Detection Batching Design¶
Problem¶
High-frequency cameras (shopping mall ALPRs) generate detections every 1-2 seconds. Without batching:
- 10 high-frequency cameras = ~600 HTTP requests/minute
- Each request incurs connection overhead and latency
- Base64-encoded images in JSON add 33% bandwidth overhead
- Central server faces connection storm during peak traffic
Solution: Time-Window Batching with Size Caps¶
Edge collectors buffer detections locally and upload in batches using dual triggers:
- Time Window - Flush after N seconds (prevents stale data)
- Detection Count - Flush after N detections (prevents memory bloat)
- Byte Size - Flush after N MB (prevents oversized requests)

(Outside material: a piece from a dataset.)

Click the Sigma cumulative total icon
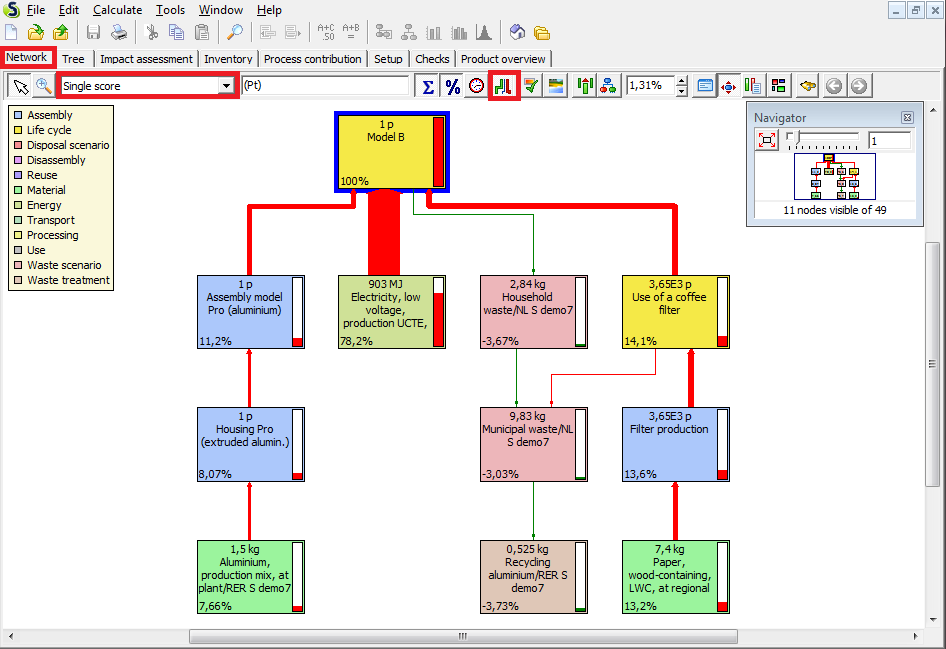 pyautogui.click(x=428, y=86)
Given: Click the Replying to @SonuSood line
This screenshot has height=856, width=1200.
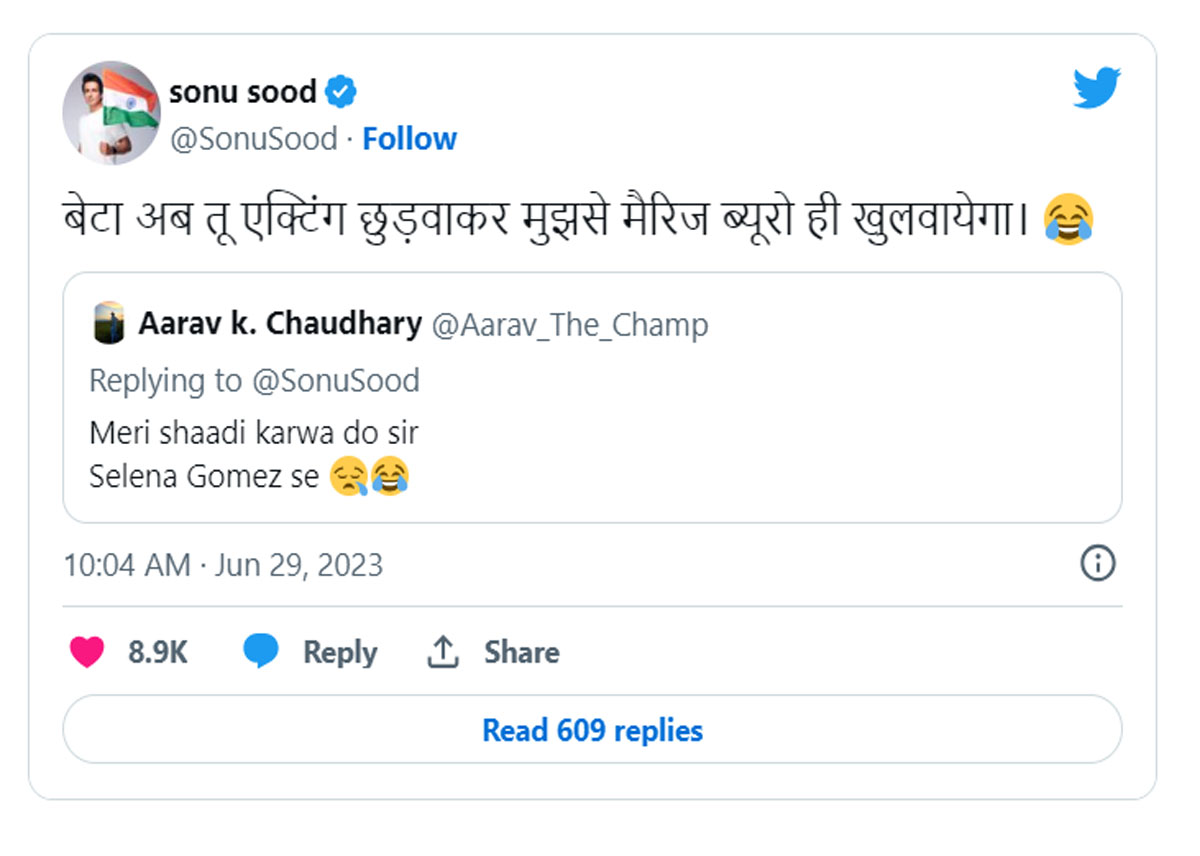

Whichever trigger fires first initiates the upload.
Configuration¶
| Parameter | Default | Description |
|---|---|---|
batch_window_seconds |
5 | Max time to hold detections before flush |
batch_max_detections |
50 | Max detections per batch |
batch_max_size_mb |
5 | Max total payload size |
Recommended Settings by Camera Type¶
| Camera Type | Window | Max Detections | Rationale |
|---|---|---|---|
| Residential (low-traffic) | 30s | 100 | Fewer detections, can wait longer |
| Commercial (medium) | 10s | 50 | Balanced latency/efficiency |
| Shopping Mall (high) | 5s | 50 | High volume, need frequent uploads |
Upload Format¶
Multipart form-data instead of JSON with base64 images:
detectionsfield: JSON array of detection metadata (no images)image_{n}_fullfields: Binary JPEG for full scene imagesimage_{n}_cropfields: Binary JPEG for plate crop images
Benefits: - No base64 overhead (saves 33% bandwidth) - Streaming-friendly (lower memory usage) - Standard HTTP multipart handling
Endpoint¶
Backpressure Handling¶
When central server is slow or unavailable:
- Exponential Backoff: 30s, 60s, 120s, 240s, 300s (max)
- Local Buffer: Detections remain in SQLite buffer (7-day retention)
- Automatic Recovery: Resume normal uploads when connection restored
Deduplication¶
Detections deduplicated by composite key:
- collector_id + camera_id + normalized_plate + 30-second window
Deduplication happens: - On edge: Before adding to batch (saves bandwidth) - On central: Before database insert (handles retries)
Alert Processing¶
Alert matching is decoupled from detection ingestion:
- Batch endpoint accepts detections and stores to database
- Detections queued for async alert processing
- Alert worker matches against watchlists
- Matching alerts pushed via WebSocket
This prevents alert matching from slowing detection ingestion during high-volume periods.
Failure Scenarios¶
| Scenario | Behavior |
|---|---|
| Upload fails | Detections returned to buffer, exponential backoff |
| Partial batch failure | Failed detections logged, successful detections committed |
| Central unreachable | Buffer locally up to 7 days, retry with backoff |
| Oversized batch | Split into smaller batches automatically |
Metrics to Monitor¶
batch_size_detections- Detections per batch (histogram)batch_size_bytes- Bytes per batch (histogram)batch_upload_latency_ms- Upload duration (histogram)batch_upload_failures_total- Failed uploads (counter)buffer_depth_detections- Pending detections in local buffer (gauge)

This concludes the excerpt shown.